» **SHORT PROBLEM**
Please copy every one of the rows below word for word, without changing any line.

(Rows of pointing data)
** BEGIN **

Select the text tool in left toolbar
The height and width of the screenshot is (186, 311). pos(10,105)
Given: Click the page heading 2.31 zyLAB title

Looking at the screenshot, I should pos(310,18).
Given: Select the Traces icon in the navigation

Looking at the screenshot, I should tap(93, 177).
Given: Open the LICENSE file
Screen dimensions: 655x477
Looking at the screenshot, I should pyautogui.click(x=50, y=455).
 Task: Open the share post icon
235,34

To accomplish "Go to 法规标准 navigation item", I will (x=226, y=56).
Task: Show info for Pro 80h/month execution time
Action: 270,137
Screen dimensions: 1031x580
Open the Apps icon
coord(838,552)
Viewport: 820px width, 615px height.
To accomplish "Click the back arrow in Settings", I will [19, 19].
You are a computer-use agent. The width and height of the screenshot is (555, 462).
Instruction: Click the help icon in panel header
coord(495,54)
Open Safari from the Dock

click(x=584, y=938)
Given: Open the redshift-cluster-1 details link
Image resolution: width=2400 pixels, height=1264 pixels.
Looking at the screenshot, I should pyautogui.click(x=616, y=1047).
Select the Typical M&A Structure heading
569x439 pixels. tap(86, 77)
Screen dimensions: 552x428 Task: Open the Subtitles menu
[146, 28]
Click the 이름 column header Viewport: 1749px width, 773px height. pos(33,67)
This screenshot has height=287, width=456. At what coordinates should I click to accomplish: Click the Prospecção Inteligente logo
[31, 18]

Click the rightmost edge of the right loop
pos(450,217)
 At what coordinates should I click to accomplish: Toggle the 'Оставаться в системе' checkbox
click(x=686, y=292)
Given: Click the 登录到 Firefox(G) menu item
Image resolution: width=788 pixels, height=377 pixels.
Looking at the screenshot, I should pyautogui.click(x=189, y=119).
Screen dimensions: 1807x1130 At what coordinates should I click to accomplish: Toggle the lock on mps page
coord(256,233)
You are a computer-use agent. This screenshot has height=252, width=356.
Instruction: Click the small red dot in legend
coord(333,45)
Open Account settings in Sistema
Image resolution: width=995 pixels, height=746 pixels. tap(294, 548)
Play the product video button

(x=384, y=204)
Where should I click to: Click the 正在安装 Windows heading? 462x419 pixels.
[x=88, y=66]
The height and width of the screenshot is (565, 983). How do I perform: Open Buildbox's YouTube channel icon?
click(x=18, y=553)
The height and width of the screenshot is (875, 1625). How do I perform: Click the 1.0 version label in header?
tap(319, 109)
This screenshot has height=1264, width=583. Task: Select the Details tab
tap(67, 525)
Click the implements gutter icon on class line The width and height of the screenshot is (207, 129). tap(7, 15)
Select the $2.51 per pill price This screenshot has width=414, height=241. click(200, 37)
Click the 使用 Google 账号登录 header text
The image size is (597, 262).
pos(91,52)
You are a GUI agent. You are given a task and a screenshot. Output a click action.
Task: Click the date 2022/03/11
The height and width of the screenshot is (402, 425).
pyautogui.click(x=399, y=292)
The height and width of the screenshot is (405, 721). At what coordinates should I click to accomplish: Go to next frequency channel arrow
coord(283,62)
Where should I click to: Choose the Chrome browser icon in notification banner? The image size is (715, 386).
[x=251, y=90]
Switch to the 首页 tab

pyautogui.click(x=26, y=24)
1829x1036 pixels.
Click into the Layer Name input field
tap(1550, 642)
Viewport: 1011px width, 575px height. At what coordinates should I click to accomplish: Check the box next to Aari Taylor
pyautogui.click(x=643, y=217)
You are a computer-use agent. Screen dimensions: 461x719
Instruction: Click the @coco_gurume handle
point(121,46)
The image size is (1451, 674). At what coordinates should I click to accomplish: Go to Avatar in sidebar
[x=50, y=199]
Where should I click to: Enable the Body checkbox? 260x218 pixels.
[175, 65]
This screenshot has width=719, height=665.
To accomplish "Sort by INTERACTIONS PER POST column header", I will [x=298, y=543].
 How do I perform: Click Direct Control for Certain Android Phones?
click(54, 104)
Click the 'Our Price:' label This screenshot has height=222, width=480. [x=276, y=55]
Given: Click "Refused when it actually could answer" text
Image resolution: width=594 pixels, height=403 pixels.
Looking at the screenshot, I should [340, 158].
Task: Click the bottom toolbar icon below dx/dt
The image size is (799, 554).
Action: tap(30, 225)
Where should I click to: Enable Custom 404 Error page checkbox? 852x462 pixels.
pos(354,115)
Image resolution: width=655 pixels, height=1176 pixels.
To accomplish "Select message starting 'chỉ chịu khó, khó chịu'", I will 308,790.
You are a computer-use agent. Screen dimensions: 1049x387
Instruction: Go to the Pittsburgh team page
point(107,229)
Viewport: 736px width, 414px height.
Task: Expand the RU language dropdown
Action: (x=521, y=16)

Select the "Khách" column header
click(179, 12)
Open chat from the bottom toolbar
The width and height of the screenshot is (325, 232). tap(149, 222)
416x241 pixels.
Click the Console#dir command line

** END **

» **OUTPUT OF THE EXERCISE**
Select the text tool in left toolbar
The height and width of the screenshot is (186, 311). pos(10,105)
Given: Click the page heading 2.31 zyLAB title

Looking at the screenshot, I should pos(310,18).
Given: Select the Traces icon in the navigation

Looking at the screenshot, I should tap(93, 177).
Given: Open the LICENSE file
Screen dimensions: 655x477
Looking at the screenshot, I should pyautogui.click(x=50, y=455).
 Task: Open the share post icon
235,34

To accomplish "Go to 法规标准 navigation item", I will (x=226, y=56).
Task: Show info for Pro 80h/month execution time
Action: 270,137
Screen dimensions: 1031x580
Open the Apps icon
coord(838,552)
Viewport: 820px width, 615px height.
To accomplish "Click the back arrow in Settings", I will [19, 19].
You are a computer-use agent. The width and height of the screenshot is (555, 462).
Instruction: Click the help icon in panel header
coord(495,54)
Open Safari from the Dock

click(x=584, y=938)
Given: Open the redshift-cluster-1 details link
Image resolution: width=2400 pixels, height=1264 pixels.
Looking at the screenshot, I should pyautogui.click(x=616, y=1047).
Select the Typical M&A Structure heading
569x439 pixels. tap(86, 77)
Screen dimensions: 552x428 Task: Open the Subtitles menu
[146, 28]
Click the 이름 column header Viewport: 1749px width, 773px height. pos(33,67)
This screenshot has height=287, width=456. At what coordinates should I click to accomplish: Click the Prospecção Inteligente logo
[31, 18]

Click the rightmost edge of the right loop
pos(450,217)
 At what coordinates should I click to accomplish: Toggle the 'Оставаться в системе' checkbox
click(x=686, y=292)
Given: Click the 登录到 Firefox(G) menu item
Image resolution: width=788 pixels, height=377 pixels.
Looking at the screenshot, I should pyautogui.click(x=189, y=119).
Screen dimensions: 1807x1130 At what coordinates should I click to accomplish: Toggle the lock on mps page
coord(256,233)
You are a computer-use agent. This screenshot has height=252, width=356.
Instruction: Click the small red dot in legend
coord(333,45)
Open Account settings in Sistema
Image resolution: width=995 pixels, height=746 pixels. tap(294, 548)
Play the product video button

(x=384, y=204)
Where should I click to: Click the 正在安装 Windows heading? 462x419 pixels.
[x=88, y=66]
The height and width of the screenshot is (565, 983). How do I perform: Open Buildbox's YouTube channel icon?
click(x=18, y=553)
The height and width of the screenshot is (875, 1625). How do I perform: Click the 1.0 version label in header?
tap(319, 109)
This screenshot has height=1264, width=583. Task: Select the Details tab
tap(67, 525)
Click the implements gutter icon on class line The width and height of the screenshot is (207, 129). tap(7, 15)
Select the $2.51 per pill price This screenshot has width=414, height=241. click(200, 37)
Click the 使用 Google 账号登录 header text
The image size is (597, 262).
pos(91,52)
You are a GUI agent. You are given a task and a screenshot. Output a click action.
Task: Click the date 2022/03/11
The height and width of the screenshot is (402, 425).
pyautogui.click(x=399, y=292)
The height and width of the screenshot is (405, 721). At what coordinates should I click to accomplish: Go to next frequency channel arrow
coord(283,62)
Where should I click to: Choose the Chrome browser icon in notification banner? The image size is (715, 386).
[x=251, y=90]
Switch to the 首页 tab

pyautogui.click(x=26, y=24)
1829x1036 pixels.
Click into the Layer Name input field
tap(1550, 642)
Viewport: 1011px width, 575px height. At what coordinates should I click to accomplish: Check the box next to Aari Taylor
pyautogui.click(x=643, y=217)
You are a computer-use agent. Screen dimensions: 461x719
Instruction: Click the @coco_gurume handle
point(121,46)
The image size is (1451, 674). At what coordinates should I click to accomplish: Go to Avatar in sidebar
[x=50, y=199]
Where should I click to: Enable the Body checkbox? 260x218 pixels.
[175, 65]
This screenshot has width=719, height=665.
To accomplish "Sort by INTERACTIONS PER POST column header", I will [x=298, y=543].
 How do I perform: Click Direct Control for Certain Android Phones?
click(54, 104)
Click the 'Our Price:' label This screenshot has height=222, width=480. [x=276, y=55]
Given: Click "Refused when it actually could answer" text
Image resolution: width=594 pixels, height=403 pixels.
Looking at the screenshot, I should [340, 158].
Task: Click the bottom toolbar icon below dx/dt
The image size is (799, 554).
Action: tap(30, 225)
Where should I click to: Enable Custom 404 Error page checkbox? 852x462 pixels.
pos(354,115)
Image resolution: width=655 pixels, height=1176 pixels.
To accomplish "Select message starting 'chỉ chịu khó, khó chịu'", I will 308,790.
You are a computer-use agent. Screen dimensions: 1049x387
Instruction: Go to the Pittsburgh team page
point(107,229)
Viewport: 736px width, 414px height.
Task: Expand the RU language dropdown
Action: (x=521, y=16)

Select the "Khách" column header
click(179, 12)
Open chat from the bottom toolbar
The width and height of the screenshot is (325, 232). tap(149, 222)
416x241 pixels.
Click the Console#dir command line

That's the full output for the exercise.